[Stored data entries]
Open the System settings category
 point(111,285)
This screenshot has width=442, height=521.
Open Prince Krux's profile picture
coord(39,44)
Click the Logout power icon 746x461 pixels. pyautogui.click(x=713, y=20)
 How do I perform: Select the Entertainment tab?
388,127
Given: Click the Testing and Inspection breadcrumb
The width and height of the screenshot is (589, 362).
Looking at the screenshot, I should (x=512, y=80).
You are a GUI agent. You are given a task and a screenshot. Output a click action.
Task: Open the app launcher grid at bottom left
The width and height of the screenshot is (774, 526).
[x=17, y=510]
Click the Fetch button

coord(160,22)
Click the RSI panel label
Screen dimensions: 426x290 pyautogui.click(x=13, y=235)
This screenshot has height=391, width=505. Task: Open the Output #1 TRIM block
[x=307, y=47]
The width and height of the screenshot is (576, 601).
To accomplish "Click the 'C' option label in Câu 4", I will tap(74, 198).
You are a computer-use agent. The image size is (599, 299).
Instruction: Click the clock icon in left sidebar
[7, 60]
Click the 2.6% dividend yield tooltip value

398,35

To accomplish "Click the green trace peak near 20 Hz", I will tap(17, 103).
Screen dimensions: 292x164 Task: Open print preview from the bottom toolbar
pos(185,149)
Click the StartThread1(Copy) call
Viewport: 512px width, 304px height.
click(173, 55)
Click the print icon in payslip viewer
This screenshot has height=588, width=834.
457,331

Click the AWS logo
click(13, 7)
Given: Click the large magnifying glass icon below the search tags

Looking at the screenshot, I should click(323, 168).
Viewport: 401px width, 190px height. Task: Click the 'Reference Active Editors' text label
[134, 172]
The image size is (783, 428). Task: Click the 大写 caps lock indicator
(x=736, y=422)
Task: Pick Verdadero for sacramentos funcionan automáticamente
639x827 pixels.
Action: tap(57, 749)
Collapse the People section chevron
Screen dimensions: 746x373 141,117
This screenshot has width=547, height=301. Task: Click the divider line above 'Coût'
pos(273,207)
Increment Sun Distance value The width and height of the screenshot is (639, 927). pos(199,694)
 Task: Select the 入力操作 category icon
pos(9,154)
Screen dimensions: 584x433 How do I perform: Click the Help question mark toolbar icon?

Work to complete
The full set of entries above should be given again exactly.

Response to the task
Open the System settings category
 point(111,285)
This screenshot has width=442, height=521.
Open Prince Krux's profile picture
coord(39,44)
Click the Logout power icon 746x461 pixels. pyautogui.click(x=713, y=20)
 How do I perform: Select the Entertainment tab?
388,127
Given: Click the Testing and Inspection breadcrumb
The width and height of the screenshot is (589, 362).
Looking at the screenshot, I should (x=512, y=80).
You are a GUI agent. You are given a task and a screenshot. Output a click action.
Task: Open the app launcher grid at bottom left
The width and height of the screenshot is (774, 526).
[x=17, y=510]
Click the Fetch button

coord(160,22)
Click the RSI panel label
Screen dimensions: 426x290 pyautogui.click(x=13, y=235)
This screenshot has height=391, width=505. Task: Open the Output #1 TRIM block
[x=307, y=47]
The width and height of the screenshot is (576, 601).
To accomplish "Click the 'C' option label in Câu 4", I will tap(74, 198).
You are a computer-use agent. The image size is (599, 299).
Instruction: Click the clock icon in left sidebar
[7, 60]
Click the 2.6% dividend yield tooltip value

398,35

To accomplish "Click the green trace peak near 20 Hz", I will tap(17, 103).
Screen dimensions: 292x164 Task: Open print preview from the bottom toolbar
pos(185,149)
Click the StartThread1(Copy) call
Viewport: 512px width, 304px height.
click(173, 55)
Click the print icon in payslip viewer
This screenshot has height=588, width=834.
457,331

Click the AWS logo
click(13, 7)
Given: Click the large magnifying glass icon below the search tags

Looking at the screenshot, I should click(323, 168).
Viewport: 401px width, 190px height. Task: Click the 'Reference Active Editors' text label
[134, 172]
The image size is (783, 428). Task: Click the 大写 caps lock indicator
(x=736, y=422)
Task: Pick Verdadero for sacramentos funcionan automáticamente
639x827 pixels.
Action: tap(57, 749)
Collapse the People section chevron
Screen dimensions: 746x373 141,117
This screenshot has width=547, height=301. Task: Click the divider line above 'Coût'
pos(273,207)
Increment Sun Distance value The width and height of the screenshot is (639, 927). pos(199,694)
 Task: Select the 入力操作 category icon
pos(9,154)
Screen dimensions: 584x433 How do I perform: Click the Help question mark toolbar icon?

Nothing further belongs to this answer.